RITUAL STEEL - Der Stellenwert von Musik und Menschlichkeit


Matin Zellmer ist eine rastlose Natur. Er lebt den Metal wie kaum ein zweiter, hat eine riesige Plattensammlung und verläuft sich auch immer mal in diverse Nebenprojekte. So kam es, dass wir auf das neue Album seiner Hauptband Ritual Steel mal eben sechs lange Jahre warten mussten. Das Warten hat sich aber definitiv gelohnt! Aus dem Quintett ist ein Trio geworden. Manchmal ist weniger mehr. Und „Immortal“ ist wirklich ein Oberkracher geworden. Warum es dieses Mal so lange gedauert hat, und was in der Zwischenzeit so alles passiert ist, schildert uns Herr Zellmer nun selbst:

RITUAL STEEL logo INTI 2013Daniel: Hallo Martin! Beginnen wir mal mit der Standarderöffnungsfrage: Erzähl uns doch zunächst etwas über die Gründung, den Werdegang und die Veröffentlichungen von Ritual Steel!

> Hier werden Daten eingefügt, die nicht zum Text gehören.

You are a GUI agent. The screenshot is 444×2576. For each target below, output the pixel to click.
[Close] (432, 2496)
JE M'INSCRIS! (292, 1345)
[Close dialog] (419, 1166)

Martin: Ich hatte während meiner Zeit bei Red Fire Rain, mit denen ich zwei CDs und diverse Demos veröffentlicht habe, die Idee zu Ritual Steel und bis 2001 habe ich gebraucht, das passende Line-Up dafür zu finden. Wir haben dann auch noch im gleichen Jahr der Bandgründung unsere erste Single und bis 2004 in leicht veränderten Besetzungen zwei Alben herausgebracht, zweimal auf dem Headbangers Open Air, einmal auf dem Keep It True sowie viele andere interessante Gigs gespielt.

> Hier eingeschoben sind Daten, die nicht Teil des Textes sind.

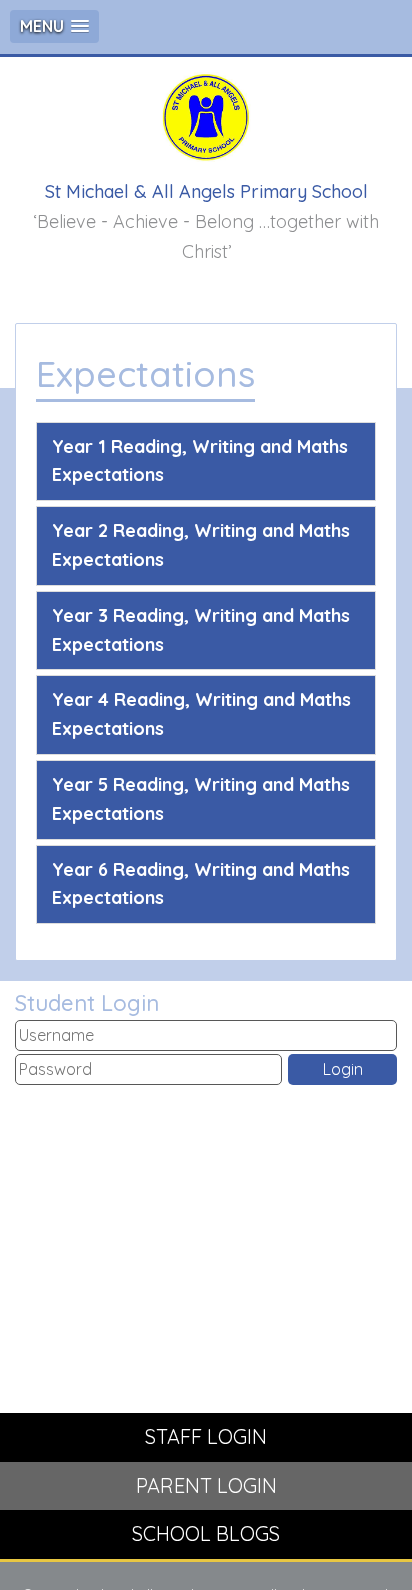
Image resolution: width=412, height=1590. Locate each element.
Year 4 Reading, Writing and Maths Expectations (201, 714)
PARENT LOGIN (206, 1485)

Daniel: Welche Bands haben Euch hauptsächlich beeinflusst?

Martin: Hauptsächlich Underground Metal Bands der Achtziger, US Metal und die New Wave Of British Heavy Metal.

Daniel: Wovon handeln Eure Texte? Gibt es eine Botschaft, die Ihr Euren Hörern übermitteln wollt? Oder geht es nur um die Erfüllung von bestimmten Klischees?

Martin: Eher letzteres, obwohl die Lyrics auch nicht zu banal sein sollten. Und von brauner Scheiße grenzen wir uns natürlich komplett ab, was für einige Bands mittlerweile nicht mehr ganz so selbstverständlich ist. Seit unserem neuen Album übernimmt John jetzt die Lyrics und ich denke, er hat das sehr gut gemacht.

Daniel: Lass uns mal ganz von vorne anfangen: Eure erste Veröffentlichung war die 7“ „Orchid Queen/Liquid Steel“. Warum nicht erst ein Demo, wenn Ihr so oldschool seid? Und gab es noch keine Möglichkeit, sofort eine komplette LP rauszubringen?

Martin: Nein, gerade ich wollte schnell was Ordentliches auf den Markt schmeißen! Von Demos halte ich nicht so viel. Es bringt einer Band eigentlich oftmals nicht so viel. Mit dieser Single konnten wir ja auch viel mehr Aufsehen erregen. Das wäre bei einem Demo definitiv nicht der Fall gewesen!

Daniel: Ihr habt bislang drei Split-7-Inch EPs gemacht: mit Metal Inquisitor, Reverend Bizarre und Forever Winter. Wie kamen diese Kontakte zustande? Habt Ihr das eingefädelt oder die Labels? Und ist es Dir wichtig, die Split-EPs mit Bands zu teilen, die Du selber gerne hörst?

Martin: Auf jeden Fall! Ich liebe solche Releases. Wir wurden damals von den Labels kontaktiert und haben dann natürlich sofort zugesagt.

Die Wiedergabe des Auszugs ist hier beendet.